В школе в перемену все спускались в сад по очень крутой лестнице, и всякий раз, взглянув с высоты, ему становилось страшно и хотелось прервать нарастающий ужас, прыгнув туда, вниз. И однажды он не выдержал и прыгнул, и пролетел до нижних ступенек, и прокатился по ним, и позволил себя собрать, замазать царапины и ушибы. Он потряс всех этим прыжком. И ему это понравилось. И на следующий день он снова прыгнул, и на следующий — снова. И всякий раз его собирали и лечили. И наконец настал момент истины. Он, как всегда, вышел на крыльцо; дети и взрослые, уже спустившиеся вниз, замерли: сейчас этот сумасшедший ребенок снова прыгнет и разобьется. И он — Не Прыгнул, а спустился вниз, как все, держась за поручень и наслаждаясь всеобщим вниманием. Вот такой мальчик-с-пальчик.

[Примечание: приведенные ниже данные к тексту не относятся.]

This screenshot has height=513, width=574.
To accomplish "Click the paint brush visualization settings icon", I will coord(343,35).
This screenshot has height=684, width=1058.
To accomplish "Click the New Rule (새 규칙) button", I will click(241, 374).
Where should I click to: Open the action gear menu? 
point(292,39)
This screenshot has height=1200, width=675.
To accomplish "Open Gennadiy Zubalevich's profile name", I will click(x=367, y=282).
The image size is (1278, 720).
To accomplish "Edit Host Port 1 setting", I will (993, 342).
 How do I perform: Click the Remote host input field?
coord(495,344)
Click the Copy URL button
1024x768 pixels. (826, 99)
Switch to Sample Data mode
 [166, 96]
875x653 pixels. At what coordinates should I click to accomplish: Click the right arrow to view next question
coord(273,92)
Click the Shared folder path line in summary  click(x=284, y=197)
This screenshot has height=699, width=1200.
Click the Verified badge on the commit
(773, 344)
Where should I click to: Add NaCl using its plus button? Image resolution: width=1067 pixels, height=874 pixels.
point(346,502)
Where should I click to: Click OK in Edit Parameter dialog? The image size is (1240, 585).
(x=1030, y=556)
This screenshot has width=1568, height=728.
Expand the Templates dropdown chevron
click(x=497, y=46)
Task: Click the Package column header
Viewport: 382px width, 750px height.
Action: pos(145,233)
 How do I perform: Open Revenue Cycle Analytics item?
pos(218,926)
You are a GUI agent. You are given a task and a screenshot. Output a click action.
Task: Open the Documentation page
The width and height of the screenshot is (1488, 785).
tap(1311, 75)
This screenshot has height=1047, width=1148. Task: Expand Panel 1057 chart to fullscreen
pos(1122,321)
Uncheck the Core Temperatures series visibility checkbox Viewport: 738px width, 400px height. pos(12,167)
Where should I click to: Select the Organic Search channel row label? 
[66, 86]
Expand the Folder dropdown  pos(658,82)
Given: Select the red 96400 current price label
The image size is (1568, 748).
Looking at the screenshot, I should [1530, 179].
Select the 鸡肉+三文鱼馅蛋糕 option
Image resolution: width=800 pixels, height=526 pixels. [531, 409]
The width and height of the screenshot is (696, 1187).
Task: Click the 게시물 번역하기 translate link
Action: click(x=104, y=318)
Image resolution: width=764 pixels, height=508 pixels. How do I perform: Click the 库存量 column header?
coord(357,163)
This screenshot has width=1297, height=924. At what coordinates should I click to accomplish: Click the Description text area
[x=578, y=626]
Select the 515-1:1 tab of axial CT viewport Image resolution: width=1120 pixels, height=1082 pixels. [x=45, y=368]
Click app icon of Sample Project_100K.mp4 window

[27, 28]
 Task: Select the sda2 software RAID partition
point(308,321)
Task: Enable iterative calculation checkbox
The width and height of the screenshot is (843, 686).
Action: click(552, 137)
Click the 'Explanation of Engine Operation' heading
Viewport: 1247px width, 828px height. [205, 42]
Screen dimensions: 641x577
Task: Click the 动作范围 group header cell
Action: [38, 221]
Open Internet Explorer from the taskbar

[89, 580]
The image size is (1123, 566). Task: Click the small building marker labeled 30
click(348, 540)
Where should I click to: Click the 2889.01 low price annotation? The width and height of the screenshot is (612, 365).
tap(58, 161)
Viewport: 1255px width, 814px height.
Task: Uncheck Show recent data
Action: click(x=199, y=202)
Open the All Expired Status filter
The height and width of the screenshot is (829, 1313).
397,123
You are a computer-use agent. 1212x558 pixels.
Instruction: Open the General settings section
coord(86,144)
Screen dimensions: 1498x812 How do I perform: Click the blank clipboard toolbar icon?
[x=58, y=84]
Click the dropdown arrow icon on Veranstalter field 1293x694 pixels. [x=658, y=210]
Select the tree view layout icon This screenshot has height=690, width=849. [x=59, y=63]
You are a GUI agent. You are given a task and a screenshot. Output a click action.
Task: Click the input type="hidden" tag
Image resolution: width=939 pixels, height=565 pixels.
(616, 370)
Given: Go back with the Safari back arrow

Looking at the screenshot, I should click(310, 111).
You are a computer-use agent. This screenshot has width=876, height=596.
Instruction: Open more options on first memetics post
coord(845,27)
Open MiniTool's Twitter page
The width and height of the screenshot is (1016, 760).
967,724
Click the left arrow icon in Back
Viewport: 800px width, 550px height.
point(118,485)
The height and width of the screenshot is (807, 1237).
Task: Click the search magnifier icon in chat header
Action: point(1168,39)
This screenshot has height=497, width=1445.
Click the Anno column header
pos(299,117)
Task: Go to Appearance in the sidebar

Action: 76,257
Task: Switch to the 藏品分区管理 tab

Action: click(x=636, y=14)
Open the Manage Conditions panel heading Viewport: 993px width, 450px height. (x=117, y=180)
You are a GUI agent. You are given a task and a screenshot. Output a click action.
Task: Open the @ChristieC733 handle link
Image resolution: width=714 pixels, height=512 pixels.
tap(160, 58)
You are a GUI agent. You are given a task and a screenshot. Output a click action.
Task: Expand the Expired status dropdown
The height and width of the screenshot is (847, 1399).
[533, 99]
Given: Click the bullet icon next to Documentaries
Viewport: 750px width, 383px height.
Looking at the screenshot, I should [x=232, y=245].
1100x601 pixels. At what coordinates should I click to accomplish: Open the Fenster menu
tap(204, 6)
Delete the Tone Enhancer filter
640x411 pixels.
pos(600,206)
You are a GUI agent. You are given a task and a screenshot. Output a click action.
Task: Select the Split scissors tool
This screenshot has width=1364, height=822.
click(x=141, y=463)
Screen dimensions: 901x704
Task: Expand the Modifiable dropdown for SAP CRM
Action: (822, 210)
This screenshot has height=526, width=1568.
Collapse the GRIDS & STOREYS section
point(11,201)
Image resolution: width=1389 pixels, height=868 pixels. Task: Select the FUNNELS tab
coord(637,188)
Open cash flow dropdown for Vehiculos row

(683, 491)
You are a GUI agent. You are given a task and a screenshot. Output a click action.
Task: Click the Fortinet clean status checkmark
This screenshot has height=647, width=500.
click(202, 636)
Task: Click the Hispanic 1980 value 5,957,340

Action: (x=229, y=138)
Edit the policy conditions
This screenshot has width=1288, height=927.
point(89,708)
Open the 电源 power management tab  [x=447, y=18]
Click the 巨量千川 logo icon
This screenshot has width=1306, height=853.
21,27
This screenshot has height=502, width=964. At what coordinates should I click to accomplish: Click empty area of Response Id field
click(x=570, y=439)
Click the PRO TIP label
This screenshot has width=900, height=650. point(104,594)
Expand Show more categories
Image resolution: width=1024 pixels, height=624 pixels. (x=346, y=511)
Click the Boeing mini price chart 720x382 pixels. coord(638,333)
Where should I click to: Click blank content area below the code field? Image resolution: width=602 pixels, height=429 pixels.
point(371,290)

Папа не случайно считал, что мальчик немного не в себе. Зато мама считала: в себе, в себе! У них было тайное удовольствие, он забирался к маме в постель и прижимался к ней сзади, одетой лишь в тонкую рубашку. Они делали это молча и молча же расходились. Если б об этом узнал папа, он бы их убил! Просто у мальчика был эдипов комплекс. Он любил маму и не любил папу. Мама умерла, когда мальчику исполнилось шестнадцать лет. У нее был рак. А папа чуть ли не сразу женился на маминой сестре, тетке мальчика, которая всегда жила с ними, и, как говорили злые соседи, роман с сестрой жены у папы начался давно, еще когда мальчик был крошкой. Так что ревновать (к папе и папу) имели основания и мальчик и мама.